FIG. 4 shows a DSC (differential scanning calorimeter) curve.

From Figure 4, a gradual exothermic reaction due to structural relaxation of the irreversible process of the amorphous phase is observed from around 110°C.
After the endothermic reaction accompanying the glass transition at about 450°C, a large exothermic reaction due to crystallization is observed. The crystallization behavior of this mechanically alloyed powder is almost the same as that of a quenched ribbon specimen of an amorphous NiZr alloy that has been conventionally measured by DSC. Similar results were obtained for particles after dispersion of Y2O3 particles.

[Effects of the Invention] As detailed above, the method for producing amorphous microparticles of the present invention is to produce microparticles of amorphous alloy with a specific composition by mechanical alloying using a high-speed ball mill, and the particle size Extremely fine amorphous particles of 5 μm or less, particularly 1 μm or less, can be easily and efficiently produced.

Therefore, according to the present invention, the field of application of amorphous alloys can be expanded, which is extremely advantageous industrially.

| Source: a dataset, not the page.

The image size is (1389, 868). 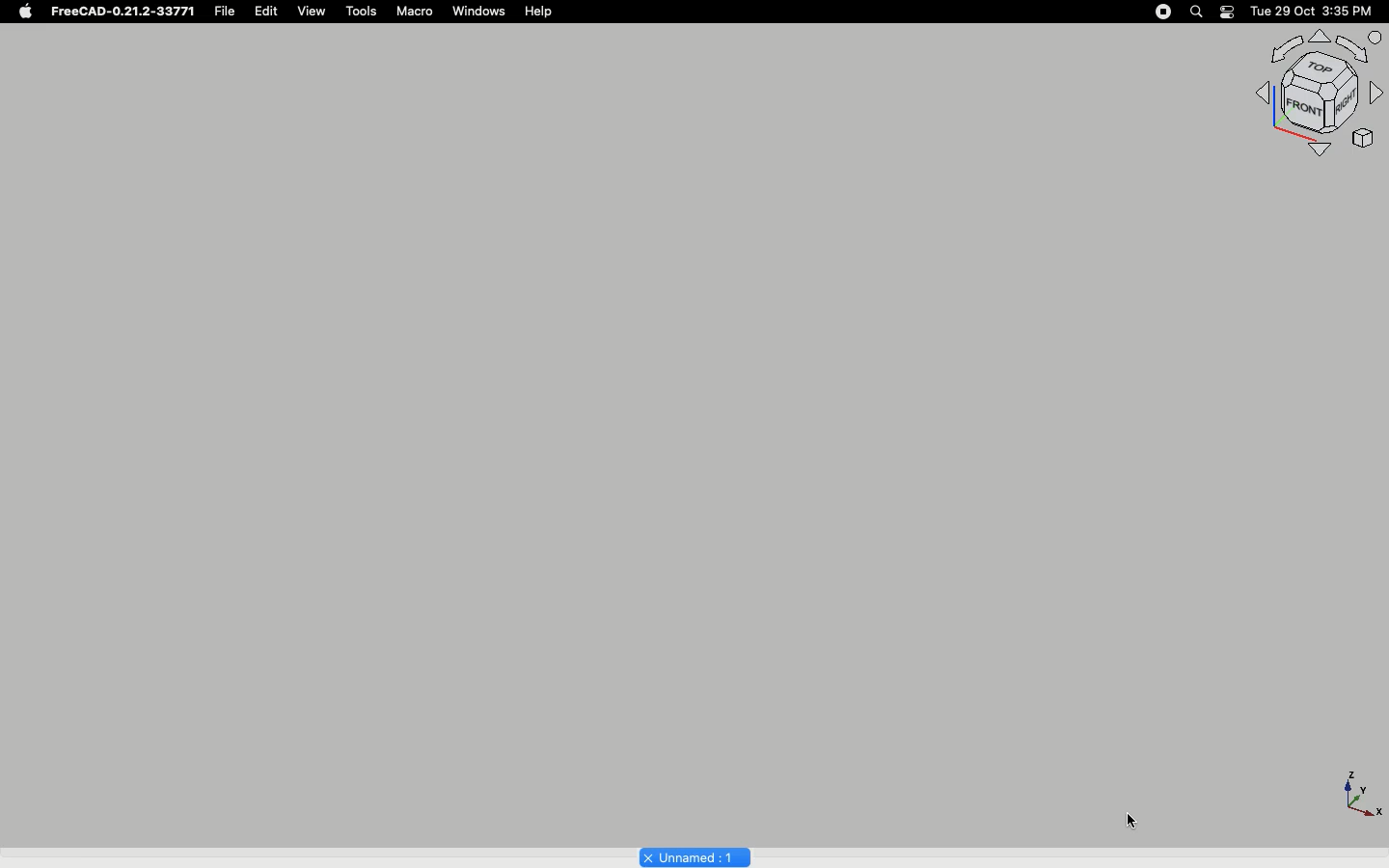 I want to click on axiis - X,Y,Z, so click(x=1359, y=791).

[Brief explanation of the drawing]

Fig. 1 is a diagram showing the X-ray diffraction pattern of the Ni-Zr mechanically alloyed particles obtained in Example 1, and Fig. 2 is a graph showing the particle size distribution of the particles at each processing stage obtained in Example 1. , FIG. 3 is a diagram showing the relationship between particle size and processing time of Fe-Zr particles obtained in Example 2, and FIG. 4 is a diagram showing the relationship between the particle size and processing time of Fe-Zr particles obtained in Example 2.
FIG. 2 is a diagram showing a DSC curve obtained in FIG. Agent Patent Attorney Tsuyoshi Shigeno Ni-Zr □ 2e, degree Figure 2 Particle size (, um) Figure 3 Figure 4

Claims (3)

[Claims] (1) One or more of Co, Ni and Fe and Ti
, Ti, Nb and Zr by rotating and pulverizing powder of metal and/or alloy with one or more of Nb and Zr in a high-speed ball mill with the addition of ceramic particles.
One or more selected from the group consisting of 5 to 85% by weight of one or more selected from the group consisting of r, and 0.1 to 40% by weight of ceramic, with the remainder substantially consisting of Co, Ni and Fe. Or a method for producing amorphous microparticles, which comprises producing amorphous microparticles made of an alloy of two or more types. (2) The method according to claim 1, wherein the ceramic particles are metal oxides. (3) The method according to claim 1, wherein the ceramic particles are nitride or carbide.